セインは見た!
「あ…」
「よう、セイン」
夢を見ているのか。
確かに私の前には、ひょこひょこと羽根を揺らしながら、ひらひらとした可愛らしい服(昔自分も着たことがある)を着て、モップで床を掃除しているデスタがいる。私の(一方的に)愛するデスタがいる。
直ぐにわかる、ギュエールの仕業だ。だが今はそれどころではない。
「かわいい…」
「あ?聞こえねーよ、でかい声で話せ、セイン」
「あ、いや、その格好は…」
「変だろ、牛の女神に着せられたんだ…やっぱりあいつ、卵のこと怒ってんのかな…」
「変ではない」
「は?」
「変ではない!」
「え」
気付けば私はデスタの手を握っていた。からん、とモップが床を叩く。勢いで引っ張ったせいか、デスタの顔がとても近かった。ああそうか、デスタはバランスを崩したんだ。そう理解した時には、デスタは私の胸に体を預けるように倒れていた。

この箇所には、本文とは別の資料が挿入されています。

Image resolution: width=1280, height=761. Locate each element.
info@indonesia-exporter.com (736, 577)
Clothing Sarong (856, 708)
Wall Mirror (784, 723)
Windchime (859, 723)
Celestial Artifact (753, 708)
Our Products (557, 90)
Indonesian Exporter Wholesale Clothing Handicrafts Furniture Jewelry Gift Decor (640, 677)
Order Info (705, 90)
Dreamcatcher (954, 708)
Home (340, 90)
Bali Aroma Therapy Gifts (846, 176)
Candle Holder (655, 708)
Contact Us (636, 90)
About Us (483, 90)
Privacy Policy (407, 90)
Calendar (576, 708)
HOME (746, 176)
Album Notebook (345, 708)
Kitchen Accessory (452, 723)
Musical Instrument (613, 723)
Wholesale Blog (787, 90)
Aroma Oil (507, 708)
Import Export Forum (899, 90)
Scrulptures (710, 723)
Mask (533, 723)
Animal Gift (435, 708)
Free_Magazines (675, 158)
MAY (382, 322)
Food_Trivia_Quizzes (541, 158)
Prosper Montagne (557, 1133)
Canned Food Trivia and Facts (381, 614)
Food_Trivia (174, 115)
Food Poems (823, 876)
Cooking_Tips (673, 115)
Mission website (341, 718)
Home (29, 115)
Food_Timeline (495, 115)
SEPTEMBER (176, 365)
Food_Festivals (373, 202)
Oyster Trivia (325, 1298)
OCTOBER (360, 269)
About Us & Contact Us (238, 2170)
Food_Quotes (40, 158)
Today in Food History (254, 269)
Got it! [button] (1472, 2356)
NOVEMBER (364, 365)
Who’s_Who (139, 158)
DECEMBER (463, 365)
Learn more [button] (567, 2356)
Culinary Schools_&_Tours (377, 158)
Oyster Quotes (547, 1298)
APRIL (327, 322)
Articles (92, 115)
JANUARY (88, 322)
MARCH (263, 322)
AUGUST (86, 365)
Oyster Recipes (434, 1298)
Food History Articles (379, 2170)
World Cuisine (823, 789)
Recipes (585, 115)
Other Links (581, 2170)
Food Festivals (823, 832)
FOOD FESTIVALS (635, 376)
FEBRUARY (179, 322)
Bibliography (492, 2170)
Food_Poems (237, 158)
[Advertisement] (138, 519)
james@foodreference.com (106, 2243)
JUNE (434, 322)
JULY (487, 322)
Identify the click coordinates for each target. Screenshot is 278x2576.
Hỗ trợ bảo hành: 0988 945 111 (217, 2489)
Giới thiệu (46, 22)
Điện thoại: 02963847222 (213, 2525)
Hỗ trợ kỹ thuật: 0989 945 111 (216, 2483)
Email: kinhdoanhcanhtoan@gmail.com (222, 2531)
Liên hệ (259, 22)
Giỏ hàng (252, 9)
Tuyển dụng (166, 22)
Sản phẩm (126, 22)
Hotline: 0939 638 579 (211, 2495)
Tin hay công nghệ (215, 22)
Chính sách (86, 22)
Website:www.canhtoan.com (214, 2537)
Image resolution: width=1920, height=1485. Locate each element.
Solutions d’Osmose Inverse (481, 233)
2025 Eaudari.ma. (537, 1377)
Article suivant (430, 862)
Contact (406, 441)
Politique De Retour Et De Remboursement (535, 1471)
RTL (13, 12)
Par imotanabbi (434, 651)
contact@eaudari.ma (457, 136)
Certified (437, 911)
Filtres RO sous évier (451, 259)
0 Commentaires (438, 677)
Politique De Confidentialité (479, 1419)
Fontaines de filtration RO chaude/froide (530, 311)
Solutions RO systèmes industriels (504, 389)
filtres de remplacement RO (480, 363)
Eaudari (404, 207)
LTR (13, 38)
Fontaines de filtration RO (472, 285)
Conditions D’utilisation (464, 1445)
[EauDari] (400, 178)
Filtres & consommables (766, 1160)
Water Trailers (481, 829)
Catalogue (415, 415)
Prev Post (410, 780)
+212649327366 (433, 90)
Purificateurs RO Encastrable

私は妙に落ち着いていて、まじまじとこちらを見上げてくるデスタを見つめた。
(ああ、なんて大きい瞳なんだ、きらきらしてて凄く美しい)
「セイン、痛てぇ」
「あっ、すまない」
「履き慣れねぇ靴だからふらつくんだ、急に引っ張るなァ!」
「すまない…」
「たく…てかお前は、他の天界の奴らに俺のこと言いに行ったんじゃなかったのかよ」
「そのことならもう大丈夫だ、皆の承知を得た」
「そうか」
デスタはぶつぶつと小言を言いながら私に背中を見せ、モップを拾いあげようとしていた。なんだか残念だが、仕方がないだろう。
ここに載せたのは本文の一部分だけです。